Suatu malam dalam lelapku,
Aku tahu aku nyaris mati, begitu nyata saat
Ajal mendekatkan wajahnya pada wajahku,
Bacinnya anyir menusuk hidung, tatap gelapnya mengancam:
“Kau dan aku, perjanjian ini belum usai,
Aku akan menunggumu”. Dengan keloneng lonceng
Dan hawa dingin yang menusuk tulang ia berlalu.
Sontak mataku nanar membuka, terjaga sungguh
Dengan dahi yang anyep oleh peluh.
Untungnya, lamat-lamat kudengar
Burung-burung di luar jendelaku ramai
Bercakap di pagi itu, dan mentari terang menyuar,
Larik keemasan sinarnya mengintip dari luar.
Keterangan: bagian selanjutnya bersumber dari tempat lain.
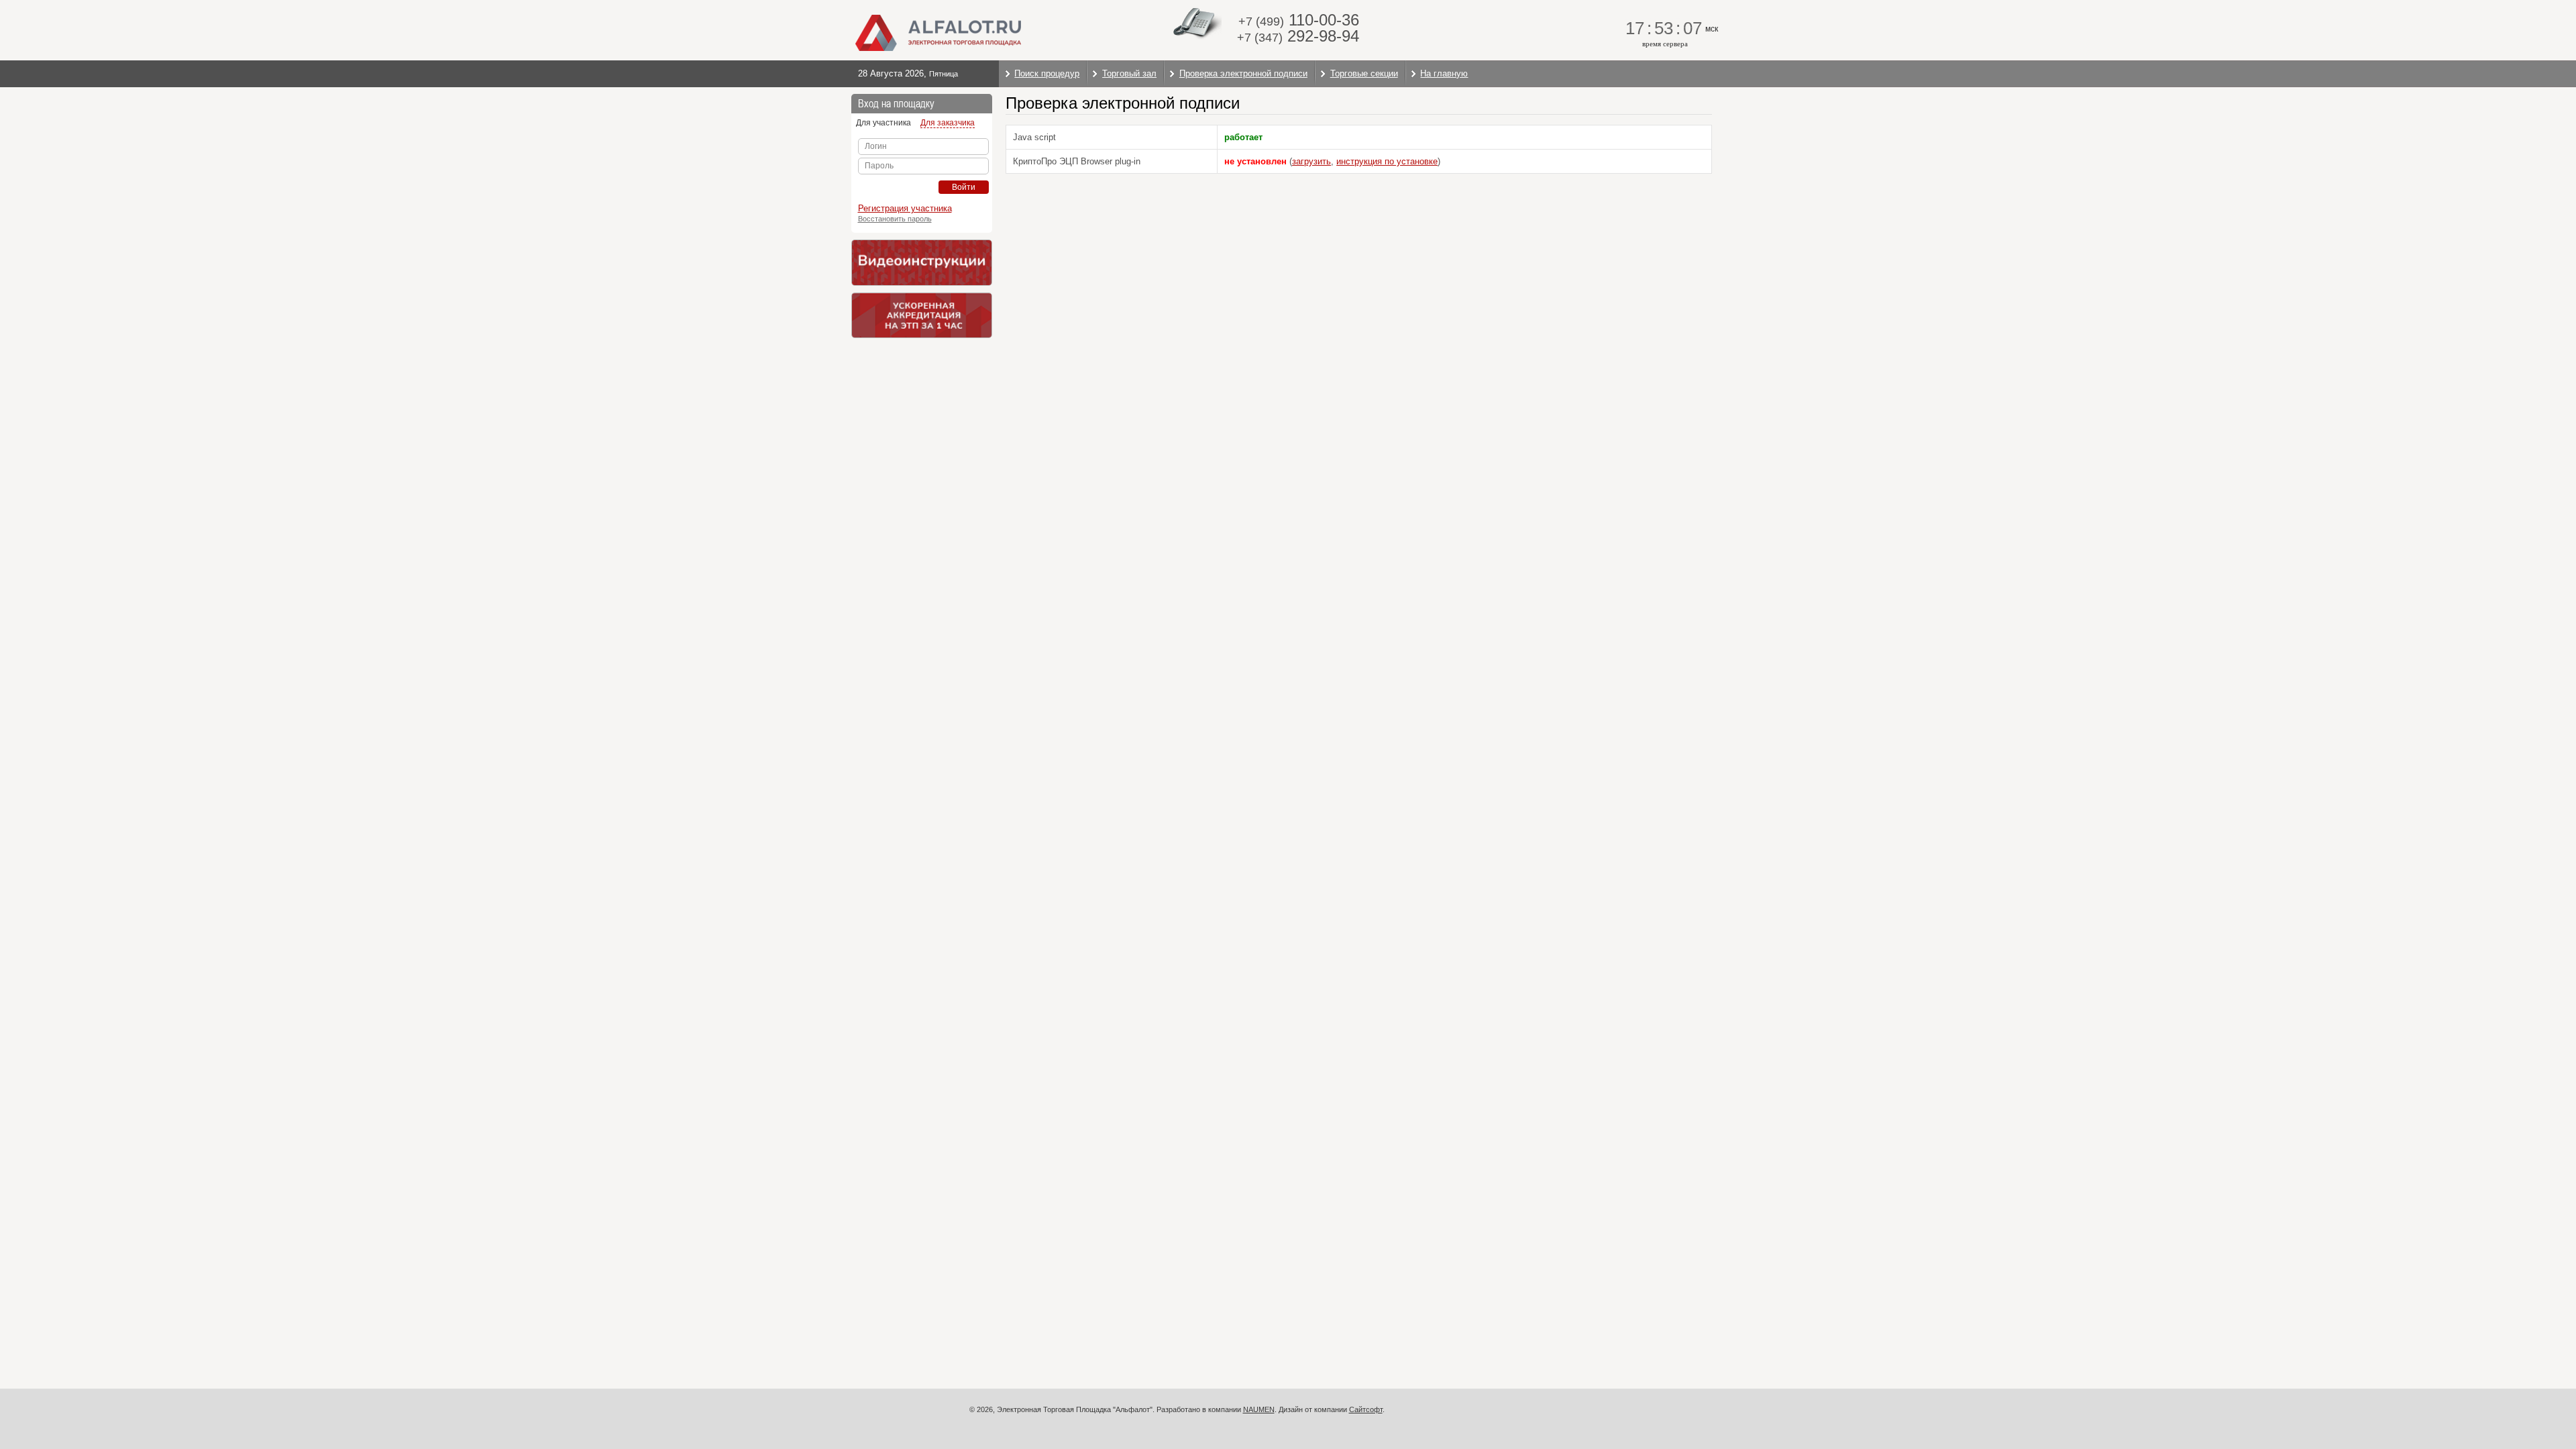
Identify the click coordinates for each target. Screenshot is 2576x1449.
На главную (1444, 73)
Dan aku tiba-tiba mahir menafsirkan
Mimpi buruk dan bahasa burung: Ajal adalah karib
Dari hidup, yang satu ujung, yang satu tepi.
Tak ada yang akhir, sebagaimana tak ada awal.
Bahkan rasa takutmu pun percuma, ini semata
Kepulangan. Sedangkan burung-burung itu mewarta:
Pagi adalah sapa dari kehidupan, keberlangsungan. Dan
Duniapun kembali dilahirkan, dengan harapan dan kemungkinan.